Goal of the exercise. In the records below, repeat word for word only the lines starting at the one that contains "How do I perform: Select" and ending at the one that contains "Select the Arrow line shape", pictures excluded.

Information given.
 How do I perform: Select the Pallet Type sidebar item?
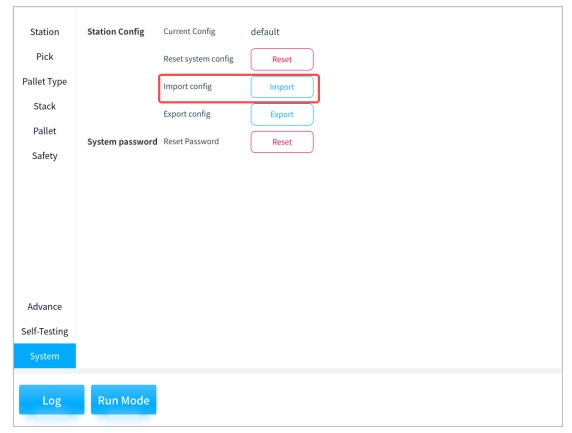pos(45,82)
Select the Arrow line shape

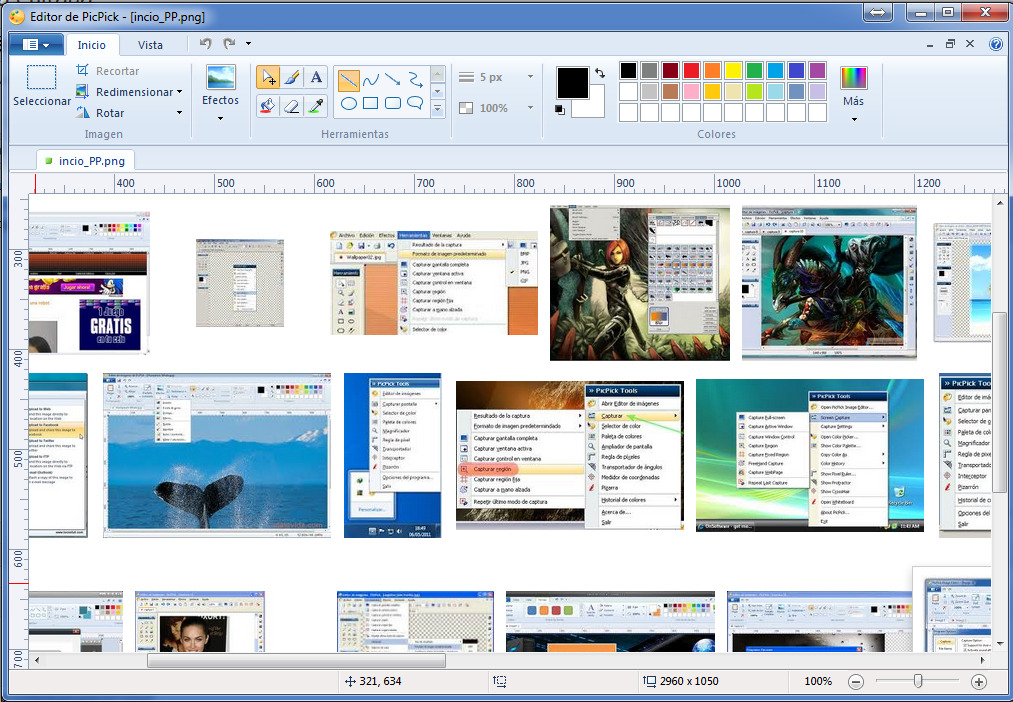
==
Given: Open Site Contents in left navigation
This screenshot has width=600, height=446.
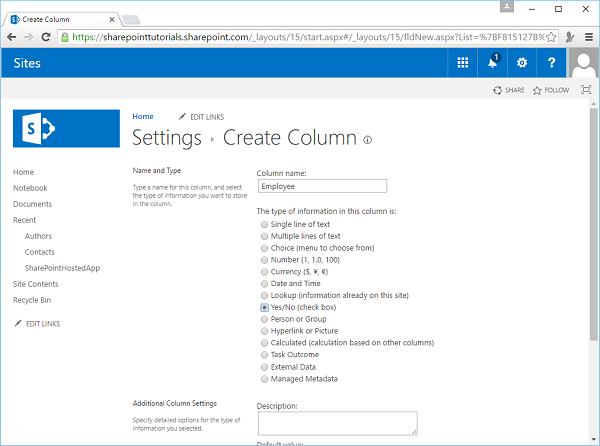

Response area.
 How do I perform: Select the Pallet Type sidebar item?
pos(45,82)
Select the Arrow line shape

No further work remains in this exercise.